* Consigne *
Selon l'extrait de page, de combien de temps l'emploi des nouvelles molécules a-t-il prolongé l'espérance de vie des malades ?

* Extrait de page *
%%
L'utilisation successive de ces trois agents a permis une augmentation de la survie.
Même si l'on sait qu'à terme le myélome rechute et que la durée des rémissions est de plus en plus faible, l'emploi de ces nouvelles molécules a permis une prolongation de l'espérance de vie pour tous les malades de deux ans.
Effets secondaires.
Ces produits agissent en inhibant l'interaction des cellules myélomateuses avec le microenvironnement médullaire, ce qui empêche leur développement et favorise l'apoptose. Les effets secondaires du thalidomide consistent essentiellement en fatigue, constipation, somnolence et neuropathies périphériques. Ces dernières sont liées au cumul des doses, peuvent être invalidantes et définitives malgré l'effet du traitement. Elles imposent souvent l'arrêt du médicament avant un an.
%%
* Items répertoriés *
%%
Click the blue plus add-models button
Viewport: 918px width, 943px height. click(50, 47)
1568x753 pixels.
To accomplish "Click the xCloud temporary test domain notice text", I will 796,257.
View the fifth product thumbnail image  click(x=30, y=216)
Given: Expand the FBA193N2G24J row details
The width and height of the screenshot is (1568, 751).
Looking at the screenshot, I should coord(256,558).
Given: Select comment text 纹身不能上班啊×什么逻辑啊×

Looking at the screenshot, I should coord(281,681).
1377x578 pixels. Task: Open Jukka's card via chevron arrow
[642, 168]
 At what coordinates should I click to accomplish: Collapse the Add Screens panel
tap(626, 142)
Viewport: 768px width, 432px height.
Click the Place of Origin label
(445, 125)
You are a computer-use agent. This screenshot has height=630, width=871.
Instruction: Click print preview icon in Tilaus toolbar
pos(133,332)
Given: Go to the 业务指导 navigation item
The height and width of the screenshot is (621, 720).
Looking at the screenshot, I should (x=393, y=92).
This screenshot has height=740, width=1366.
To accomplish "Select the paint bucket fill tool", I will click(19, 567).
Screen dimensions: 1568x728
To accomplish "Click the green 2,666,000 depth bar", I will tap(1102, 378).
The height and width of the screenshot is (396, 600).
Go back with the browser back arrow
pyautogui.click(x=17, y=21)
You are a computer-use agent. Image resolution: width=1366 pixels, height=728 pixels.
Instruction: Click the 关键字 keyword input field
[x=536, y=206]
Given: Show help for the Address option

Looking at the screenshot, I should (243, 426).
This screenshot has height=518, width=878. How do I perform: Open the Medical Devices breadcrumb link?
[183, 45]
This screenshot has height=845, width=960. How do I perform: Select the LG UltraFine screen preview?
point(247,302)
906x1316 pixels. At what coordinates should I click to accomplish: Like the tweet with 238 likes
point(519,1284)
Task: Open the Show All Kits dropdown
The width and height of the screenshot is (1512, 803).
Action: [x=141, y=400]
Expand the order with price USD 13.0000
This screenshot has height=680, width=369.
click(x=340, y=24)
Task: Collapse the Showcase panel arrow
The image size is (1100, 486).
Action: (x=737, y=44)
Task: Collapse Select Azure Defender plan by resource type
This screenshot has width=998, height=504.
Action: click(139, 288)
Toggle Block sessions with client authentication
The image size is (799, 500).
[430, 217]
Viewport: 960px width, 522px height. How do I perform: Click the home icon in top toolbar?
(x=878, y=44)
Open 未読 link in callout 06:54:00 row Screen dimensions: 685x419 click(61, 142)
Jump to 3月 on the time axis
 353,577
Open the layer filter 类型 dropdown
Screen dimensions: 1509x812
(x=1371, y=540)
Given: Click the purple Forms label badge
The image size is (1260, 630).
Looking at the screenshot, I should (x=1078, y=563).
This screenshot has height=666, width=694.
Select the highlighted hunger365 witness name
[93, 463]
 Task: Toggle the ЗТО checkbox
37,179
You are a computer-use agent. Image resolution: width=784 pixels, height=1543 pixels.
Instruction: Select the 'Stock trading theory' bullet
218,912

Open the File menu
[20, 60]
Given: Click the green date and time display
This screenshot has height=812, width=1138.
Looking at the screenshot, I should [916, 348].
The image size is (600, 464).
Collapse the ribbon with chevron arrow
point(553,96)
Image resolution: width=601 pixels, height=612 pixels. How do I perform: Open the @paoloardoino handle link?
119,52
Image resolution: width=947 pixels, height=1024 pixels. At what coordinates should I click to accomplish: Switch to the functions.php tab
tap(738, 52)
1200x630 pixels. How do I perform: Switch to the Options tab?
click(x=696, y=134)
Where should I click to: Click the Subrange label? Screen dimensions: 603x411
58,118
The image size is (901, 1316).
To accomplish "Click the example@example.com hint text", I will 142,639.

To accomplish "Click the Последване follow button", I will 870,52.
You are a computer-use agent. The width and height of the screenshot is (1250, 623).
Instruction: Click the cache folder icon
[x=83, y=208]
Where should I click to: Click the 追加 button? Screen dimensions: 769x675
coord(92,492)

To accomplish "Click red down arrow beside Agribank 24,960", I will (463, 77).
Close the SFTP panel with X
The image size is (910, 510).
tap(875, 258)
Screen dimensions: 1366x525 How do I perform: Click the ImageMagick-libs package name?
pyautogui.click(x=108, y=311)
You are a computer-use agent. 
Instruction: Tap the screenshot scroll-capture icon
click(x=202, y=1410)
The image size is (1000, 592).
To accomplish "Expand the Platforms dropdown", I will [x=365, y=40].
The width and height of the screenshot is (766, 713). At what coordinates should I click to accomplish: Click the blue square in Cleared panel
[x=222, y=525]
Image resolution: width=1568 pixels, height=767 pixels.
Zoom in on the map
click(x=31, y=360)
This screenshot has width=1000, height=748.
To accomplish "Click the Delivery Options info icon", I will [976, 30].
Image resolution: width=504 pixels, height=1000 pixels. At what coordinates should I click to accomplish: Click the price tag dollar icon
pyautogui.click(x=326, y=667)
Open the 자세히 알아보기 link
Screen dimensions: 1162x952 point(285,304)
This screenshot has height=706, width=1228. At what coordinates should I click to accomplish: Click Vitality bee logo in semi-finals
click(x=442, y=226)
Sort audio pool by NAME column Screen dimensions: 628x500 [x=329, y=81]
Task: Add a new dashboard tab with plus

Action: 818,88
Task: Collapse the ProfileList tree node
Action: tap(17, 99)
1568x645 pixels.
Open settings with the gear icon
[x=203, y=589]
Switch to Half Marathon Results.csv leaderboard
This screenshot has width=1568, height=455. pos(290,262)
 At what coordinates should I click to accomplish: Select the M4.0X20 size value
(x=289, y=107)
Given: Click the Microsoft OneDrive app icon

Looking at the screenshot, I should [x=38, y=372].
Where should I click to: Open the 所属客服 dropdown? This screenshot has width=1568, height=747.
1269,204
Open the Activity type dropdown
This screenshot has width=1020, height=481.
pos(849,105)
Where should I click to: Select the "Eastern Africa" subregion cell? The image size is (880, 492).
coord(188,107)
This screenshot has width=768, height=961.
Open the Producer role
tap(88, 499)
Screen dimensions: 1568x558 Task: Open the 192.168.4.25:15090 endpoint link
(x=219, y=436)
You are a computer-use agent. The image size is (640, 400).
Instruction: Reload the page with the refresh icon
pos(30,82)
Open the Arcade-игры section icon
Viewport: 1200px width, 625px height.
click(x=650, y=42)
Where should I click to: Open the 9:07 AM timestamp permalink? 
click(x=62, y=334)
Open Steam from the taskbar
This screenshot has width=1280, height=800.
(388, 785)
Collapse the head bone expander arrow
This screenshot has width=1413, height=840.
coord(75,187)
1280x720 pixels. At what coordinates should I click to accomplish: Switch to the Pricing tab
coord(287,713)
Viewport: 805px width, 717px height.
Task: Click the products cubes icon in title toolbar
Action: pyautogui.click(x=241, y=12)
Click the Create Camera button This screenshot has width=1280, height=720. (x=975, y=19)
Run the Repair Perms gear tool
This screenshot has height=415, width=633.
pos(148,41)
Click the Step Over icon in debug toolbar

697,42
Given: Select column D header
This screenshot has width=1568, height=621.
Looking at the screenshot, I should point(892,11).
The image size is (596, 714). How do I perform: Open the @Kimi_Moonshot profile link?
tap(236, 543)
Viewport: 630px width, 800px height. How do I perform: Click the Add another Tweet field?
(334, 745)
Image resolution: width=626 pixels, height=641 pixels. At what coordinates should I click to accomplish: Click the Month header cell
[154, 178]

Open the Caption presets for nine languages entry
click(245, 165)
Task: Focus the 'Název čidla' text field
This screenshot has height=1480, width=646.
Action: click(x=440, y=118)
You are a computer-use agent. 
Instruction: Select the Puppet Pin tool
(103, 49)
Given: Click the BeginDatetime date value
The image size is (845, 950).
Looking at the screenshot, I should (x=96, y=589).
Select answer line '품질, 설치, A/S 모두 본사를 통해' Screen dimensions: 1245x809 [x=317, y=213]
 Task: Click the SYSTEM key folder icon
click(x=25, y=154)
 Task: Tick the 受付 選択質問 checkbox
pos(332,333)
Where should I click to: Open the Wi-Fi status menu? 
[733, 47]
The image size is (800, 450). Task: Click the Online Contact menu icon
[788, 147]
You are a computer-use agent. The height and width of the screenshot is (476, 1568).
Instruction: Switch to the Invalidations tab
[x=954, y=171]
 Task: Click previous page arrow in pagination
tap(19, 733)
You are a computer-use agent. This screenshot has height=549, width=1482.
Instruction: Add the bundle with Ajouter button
%%
* Corrigé de l'exercice *
De deux ans.